### SUPPLIED PASSAGE
================================

Open AccessHistone Acetyltransferase Activity Is Conserved between Yeast and Human GCN5 and Is Required for Complementation of Growth and Transcriptional Activation
Author(s) -
Li Wang,
Craig A. Mizzen,
Carol Y. Ying,
Reyes Candau,
Nickolai A. Barlev,
James E. Brownell,
C. David Allis,
Shelley L. Berger
Publication year - 1997
Publication title -
molecular and cellular biology
Language(s) - English
Resource type - Journals
SCImago Journal Rank - 2.14
H-Index - 327
eISSN - 1067-8824
pISSN - 0270-7306
DOI - 10.1128/mcb.17.1.519
Subject(s) - biology , histone acetyltransferase , acetylation , histone , complementation , transcriptional regulation , transcription (linguistics) , acetyltransferase , microbiology and biotechnology , transcription factor , genetics , mutant , biochemistry , gene , linguistics , philosophy
Yeast and human ADA2 and GCN5 (y- and hADA2 and y- and hGCN5, respectively) have been shown to potentiate transcription in vivo and may function as adaptors to bridge physical interactions between DNA-bound activators and the basal transcriptional machinery. Recently it was shown that yGCN5 is a histone acetyltransferase (HAT), suggesting a link between enzymatic modification of nucleosomes and transcriptional activation. In this report, we demonstrate that hGCN5 is also an HAT and has the same substrate specificity as yGCN5. Since hGCN5 does not complement functional defects caused by deletion of yGCN5, we constructed a series of hGCN5-yGCN5 chimeras to identify human regions capable of activity in yeast. Interestingly, only the putative HAT domain of hGCN5, when fused to the remainder of yGCN5, complemented gcn5- cells for growth and transcriptional activation. Moreover, an amino acid substitution mutation within the HAT domain reduced both HAT activity in vitro and transcription in vivo. These findings directly link enzymatic histone acetylation and transcriptional activation and show evolutionary conservation of this potentially crucial pathway in gene regulation.

================================

### YOUR GOAL
In the GCN5 abstract, which region of hGCN5, when fused to the remainder of yGCN5, complemented gcn5- cells for growth and transcriptional activation?

================================

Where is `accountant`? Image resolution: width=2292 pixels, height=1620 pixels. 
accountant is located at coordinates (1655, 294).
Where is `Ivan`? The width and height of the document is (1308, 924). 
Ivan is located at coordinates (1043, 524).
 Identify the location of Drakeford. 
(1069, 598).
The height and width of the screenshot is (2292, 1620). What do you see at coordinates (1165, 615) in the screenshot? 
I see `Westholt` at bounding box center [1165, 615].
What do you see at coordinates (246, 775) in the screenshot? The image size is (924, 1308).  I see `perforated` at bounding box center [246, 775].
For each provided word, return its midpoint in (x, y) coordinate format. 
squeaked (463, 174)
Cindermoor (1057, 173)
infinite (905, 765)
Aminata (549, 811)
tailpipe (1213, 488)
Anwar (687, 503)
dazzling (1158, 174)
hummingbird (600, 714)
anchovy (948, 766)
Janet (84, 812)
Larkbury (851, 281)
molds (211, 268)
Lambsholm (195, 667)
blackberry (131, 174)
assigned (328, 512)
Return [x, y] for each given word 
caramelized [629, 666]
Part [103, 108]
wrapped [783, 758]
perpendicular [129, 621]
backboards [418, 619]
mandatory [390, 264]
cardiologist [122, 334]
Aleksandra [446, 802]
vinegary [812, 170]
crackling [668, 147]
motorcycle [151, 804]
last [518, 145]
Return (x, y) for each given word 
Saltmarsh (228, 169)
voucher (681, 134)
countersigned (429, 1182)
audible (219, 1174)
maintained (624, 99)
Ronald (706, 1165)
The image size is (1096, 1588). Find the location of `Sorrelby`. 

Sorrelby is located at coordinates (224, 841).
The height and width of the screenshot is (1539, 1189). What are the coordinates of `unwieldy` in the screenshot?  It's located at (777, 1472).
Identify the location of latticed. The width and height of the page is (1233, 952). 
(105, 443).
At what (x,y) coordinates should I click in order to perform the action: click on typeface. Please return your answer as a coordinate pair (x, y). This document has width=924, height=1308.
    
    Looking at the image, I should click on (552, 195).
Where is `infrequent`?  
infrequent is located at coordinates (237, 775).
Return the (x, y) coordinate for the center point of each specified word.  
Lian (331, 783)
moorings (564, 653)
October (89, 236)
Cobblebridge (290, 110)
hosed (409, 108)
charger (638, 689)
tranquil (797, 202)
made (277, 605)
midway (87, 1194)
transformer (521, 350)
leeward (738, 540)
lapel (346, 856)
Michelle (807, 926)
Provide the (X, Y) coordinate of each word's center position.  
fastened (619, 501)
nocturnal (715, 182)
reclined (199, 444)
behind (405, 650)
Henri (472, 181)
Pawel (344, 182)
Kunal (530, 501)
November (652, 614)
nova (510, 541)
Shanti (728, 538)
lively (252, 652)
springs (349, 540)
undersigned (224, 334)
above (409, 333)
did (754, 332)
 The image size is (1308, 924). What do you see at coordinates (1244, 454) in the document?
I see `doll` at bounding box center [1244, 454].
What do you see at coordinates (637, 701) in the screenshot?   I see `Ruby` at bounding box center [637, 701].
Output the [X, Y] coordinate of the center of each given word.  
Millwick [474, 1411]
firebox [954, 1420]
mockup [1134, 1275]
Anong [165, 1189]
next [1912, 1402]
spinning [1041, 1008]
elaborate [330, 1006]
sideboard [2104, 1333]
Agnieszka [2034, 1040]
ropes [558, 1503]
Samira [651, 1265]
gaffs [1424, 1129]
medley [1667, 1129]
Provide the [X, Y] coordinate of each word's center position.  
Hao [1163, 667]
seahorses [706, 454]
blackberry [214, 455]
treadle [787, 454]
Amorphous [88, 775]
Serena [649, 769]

================================

### COMPLETED TASK
Only the putative HAT domain of hGCN5.